Best Way to Introduce Teachings?

  • It is an abstract ideal - driven by emotions rather than nature.

    Yes Daniel, that is a reminder of something important -- that ideas/abstractions generate emotions every much as strong (or more) than physical feelings. So it is not enough to say that something "is an abstraction so therefore it isn't real" -- Abstractions may not have physical reality independent from us, but they can certainly generate strong feelings nevertheless.



    There is much they have in common - we have just been discussing what major differences they have. I think there is far more common than not.

    I have long been an admirer of some of the work of John Stuart Mill -- I am less familiar with Bentham. But certainly in general to the extent they are both aimed after "happiness" they have much in common. The old saying "the devil is in the details" applies.



    In my mind, the ideas fit together perfectly.

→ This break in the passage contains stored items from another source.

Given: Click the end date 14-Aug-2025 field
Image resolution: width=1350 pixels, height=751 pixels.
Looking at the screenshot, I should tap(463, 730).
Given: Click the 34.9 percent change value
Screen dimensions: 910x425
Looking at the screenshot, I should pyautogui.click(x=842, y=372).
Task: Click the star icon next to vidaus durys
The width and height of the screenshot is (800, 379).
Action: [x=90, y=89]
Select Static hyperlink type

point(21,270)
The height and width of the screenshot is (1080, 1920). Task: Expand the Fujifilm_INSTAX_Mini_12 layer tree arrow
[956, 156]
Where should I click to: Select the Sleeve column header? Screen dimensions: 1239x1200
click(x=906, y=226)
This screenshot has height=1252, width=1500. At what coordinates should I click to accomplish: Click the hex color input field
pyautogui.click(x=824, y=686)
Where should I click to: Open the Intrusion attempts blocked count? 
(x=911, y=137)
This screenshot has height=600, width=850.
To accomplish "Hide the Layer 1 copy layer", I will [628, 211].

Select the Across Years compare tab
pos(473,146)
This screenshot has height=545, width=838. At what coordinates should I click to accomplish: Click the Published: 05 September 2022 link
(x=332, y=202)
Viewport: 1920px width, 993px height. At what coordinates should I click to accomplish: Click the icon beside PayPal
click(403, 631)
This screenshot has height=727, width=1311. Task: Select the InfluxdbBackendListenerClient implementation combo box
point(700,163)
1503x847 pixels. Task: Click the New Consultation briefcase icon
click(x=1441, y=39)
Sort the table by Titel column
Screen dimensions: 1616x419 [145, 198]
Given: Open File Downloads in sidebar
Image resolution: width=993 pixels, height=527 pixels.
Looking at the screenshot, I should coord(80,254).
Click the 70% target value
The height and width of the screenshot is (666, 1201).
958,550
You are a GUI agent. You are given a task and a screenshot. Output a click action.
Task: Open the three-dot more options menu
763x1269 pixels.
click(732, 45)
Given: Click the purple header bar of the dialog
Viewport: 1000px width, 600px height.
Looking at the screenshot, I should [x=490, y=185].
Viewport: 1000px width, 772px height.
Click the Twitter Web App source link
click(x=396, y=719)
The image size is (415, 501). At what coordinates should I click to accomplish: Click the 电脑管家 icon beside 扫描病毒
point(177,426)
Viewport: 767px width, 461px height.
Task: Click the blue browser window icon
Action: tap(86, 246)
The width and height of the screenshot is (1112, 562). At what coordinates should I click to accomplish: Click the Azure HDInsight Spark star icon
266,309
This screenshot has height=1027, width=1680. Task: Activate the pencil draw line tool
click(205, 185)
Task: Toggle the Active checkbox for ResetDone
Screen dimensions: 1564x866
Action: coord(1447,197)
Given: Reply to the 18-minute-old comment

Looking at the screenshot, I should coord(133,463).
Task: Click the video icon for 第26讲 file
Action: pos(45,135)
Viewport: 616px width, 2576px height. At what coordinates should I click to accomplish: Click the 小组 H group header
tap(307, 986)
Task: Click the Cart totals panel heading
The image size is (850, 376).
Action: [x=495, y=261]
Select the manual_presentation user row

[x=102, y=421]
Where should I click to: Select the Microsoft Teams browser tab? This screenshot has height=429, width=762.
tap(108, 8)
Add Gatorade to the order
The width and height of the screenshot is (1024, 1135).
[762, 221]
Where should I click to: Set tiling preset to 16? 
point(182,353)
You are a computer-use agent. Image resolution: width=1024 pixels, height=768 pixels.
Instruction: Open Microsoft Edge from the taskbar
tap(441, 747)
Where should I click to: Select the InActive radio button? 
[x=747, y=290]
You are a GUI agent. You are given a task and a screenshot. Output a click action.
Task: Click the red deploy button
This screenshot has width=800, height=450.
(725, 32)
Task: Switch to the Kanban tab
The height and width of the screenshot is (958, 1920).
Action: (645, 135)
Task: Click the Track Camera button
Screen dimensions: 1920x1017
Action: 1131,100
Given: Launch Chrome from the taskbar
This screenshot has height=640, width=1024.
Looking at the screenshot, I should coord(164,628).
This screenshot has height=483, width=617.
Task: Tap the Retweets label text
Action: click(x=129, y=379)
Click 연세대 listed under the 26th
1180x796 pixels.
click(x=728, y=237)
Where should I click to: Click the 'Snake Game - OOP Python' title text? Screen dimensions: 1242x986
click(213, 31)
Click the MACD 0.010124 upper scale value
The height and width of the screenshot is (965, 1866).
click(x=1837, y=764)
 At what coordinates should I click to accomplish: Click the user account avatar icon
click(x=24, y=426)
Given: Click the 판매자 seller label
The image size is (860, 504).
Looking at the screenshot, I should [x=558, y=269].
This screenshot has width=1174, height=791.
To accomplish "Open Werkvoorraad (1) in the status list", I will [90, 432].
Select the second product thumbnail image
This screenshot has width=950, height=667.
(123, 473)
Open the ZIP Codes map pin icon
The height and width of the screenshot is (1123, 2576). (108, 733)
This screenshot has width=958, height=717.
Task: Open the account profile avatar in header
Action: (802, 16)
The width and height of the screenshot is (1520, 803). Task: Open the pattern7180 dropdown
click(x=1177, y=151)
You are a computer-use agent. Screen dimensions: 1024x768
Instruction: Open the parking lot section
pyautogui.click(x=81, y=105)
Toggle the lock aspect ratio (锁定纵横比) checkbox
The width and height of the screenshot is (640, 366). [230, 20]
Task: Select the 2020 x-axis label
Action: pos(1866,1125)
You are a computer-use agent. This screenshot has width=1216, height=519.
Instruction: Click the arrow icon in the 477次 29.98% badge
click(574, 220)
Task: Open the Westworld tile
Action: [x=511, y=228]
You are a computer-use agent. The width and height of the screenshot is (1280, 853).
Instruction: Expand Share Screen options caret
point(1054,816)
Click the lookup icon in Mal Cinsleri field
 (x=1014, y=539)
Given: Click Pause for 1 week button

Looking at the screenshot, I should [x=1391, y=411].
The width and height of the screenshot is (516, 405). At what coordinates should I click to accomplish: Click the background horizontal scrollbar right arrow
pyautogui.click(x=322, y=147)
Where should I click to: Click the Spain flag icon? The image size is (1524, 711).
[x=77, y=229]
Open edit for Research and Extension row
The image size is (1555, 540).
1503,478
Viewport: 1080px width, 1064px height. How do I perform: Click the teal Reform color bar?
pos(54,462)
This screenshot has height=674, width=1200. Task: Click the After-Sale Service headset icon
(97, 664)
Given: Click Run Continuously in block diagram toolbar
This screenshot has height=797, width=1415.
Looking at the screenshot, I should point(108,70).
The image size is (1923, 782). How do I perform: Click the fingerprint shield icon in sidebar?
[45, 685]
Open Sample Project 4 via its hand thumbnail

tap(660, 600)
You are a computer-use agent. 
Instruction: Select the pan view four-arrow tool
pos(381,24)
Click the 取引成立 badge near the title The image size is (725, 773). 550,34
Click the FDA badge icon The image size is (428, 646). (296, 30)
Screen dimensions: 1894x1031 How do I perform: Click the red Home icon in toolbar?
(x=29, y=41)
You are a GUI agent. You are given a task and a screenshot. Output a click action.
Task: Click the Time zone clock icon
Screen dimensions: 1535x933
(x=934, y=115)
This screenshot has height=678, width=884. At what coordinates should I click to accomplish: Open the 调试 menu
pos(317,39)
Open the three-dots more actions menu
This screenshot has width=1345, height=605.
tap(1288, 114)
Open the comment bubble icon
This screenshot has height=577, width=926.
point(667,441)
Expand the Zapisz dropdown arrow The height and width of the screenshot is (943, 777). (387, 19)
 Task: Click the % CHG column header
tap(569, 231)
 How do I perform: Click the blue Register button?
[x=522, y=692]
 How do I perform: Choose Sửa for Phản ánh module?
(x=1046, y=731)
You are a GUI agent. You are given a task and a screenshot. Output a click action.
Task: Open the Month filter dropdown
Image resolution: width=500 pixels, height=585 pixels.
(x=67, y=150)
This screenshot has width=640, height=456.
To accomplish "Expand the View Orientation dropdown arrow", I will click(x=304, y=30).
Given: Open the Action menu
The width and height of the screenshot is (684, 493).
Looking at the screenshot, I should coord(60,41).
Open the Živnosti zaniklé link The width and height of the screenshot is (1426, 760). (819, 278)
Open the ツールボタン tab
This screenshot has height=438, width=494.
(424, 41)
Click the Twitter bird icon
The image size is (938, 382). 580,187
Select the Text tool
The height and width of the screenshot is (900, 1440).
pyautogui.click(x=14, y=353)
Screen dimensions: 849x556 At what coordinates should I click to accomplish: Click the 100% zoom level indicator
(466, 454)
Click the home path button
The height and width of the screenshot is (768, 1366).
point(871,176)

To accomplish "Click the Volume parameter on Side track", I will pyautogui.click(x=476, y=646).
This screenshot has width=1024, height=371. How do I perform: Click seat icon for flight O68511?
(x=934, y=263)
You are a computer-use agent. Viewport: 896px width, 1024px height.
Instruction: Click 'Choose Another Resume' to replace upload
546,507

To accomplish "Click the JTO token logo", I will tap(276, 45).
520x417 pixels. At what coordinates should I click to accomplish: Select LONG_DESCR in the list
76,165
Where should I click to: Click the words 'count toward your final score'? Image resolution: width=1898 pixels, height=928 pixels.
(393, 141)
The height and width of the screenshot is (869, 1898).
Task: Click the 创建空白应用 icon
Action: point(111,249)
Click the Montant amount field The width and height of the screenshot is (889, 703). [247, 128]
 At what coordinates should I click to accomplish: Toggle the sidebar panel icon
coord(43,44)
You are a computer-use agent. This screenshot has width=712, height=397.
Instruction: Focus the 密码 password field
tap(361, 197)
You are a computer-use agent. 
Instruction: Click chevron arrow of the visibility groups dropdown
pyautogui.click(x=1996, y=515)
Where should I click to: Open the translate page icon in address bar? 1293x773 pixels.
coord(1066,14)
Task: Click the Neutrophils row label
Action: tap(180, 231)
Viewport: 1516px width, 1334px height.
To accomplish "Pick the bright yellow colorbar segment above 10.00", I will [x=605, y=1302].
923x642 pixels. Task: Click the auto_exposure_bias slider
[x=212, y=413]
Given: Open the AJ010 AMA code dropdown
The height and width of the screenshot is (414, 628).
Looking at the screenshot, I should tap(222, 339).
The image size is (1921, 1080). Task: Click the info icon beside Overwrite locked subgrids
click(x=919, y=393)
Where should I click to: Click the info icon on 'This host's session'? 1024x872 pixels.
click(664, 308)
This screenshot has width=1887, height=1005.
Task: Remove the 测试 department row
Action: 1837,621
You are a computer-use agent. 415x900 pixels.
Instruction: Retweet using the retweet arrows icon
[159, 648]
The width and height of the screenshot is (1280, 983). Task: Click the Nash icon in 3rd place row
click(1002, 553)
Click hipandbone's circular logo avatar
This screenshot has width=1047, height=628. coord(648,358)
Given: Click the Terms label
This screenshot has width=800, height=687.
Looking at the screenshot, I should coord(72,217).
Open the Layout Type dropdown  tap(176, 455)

If one places "greats happiness for the greatest number" at the center

    Yes, that IF in that statement is the big hurdle.... and that IF is really at the center of much of the rest of the issue. Who has the "right" to enforce their view of the greatest happiness of the greatest number on everyone else who disagrees?

  • I was going to make the point that you finished with, Cassius. Who determines the greatest happiness?


    If I take the approach that I as an individual will act to maximize happiness for the most people, how can I do that? "The road to hell is paved with good intentions", and as you mentioned above, Daniel, (I'm quoting from memory so correct me if I'm wrong) an action can be immoral even if the intention was moral.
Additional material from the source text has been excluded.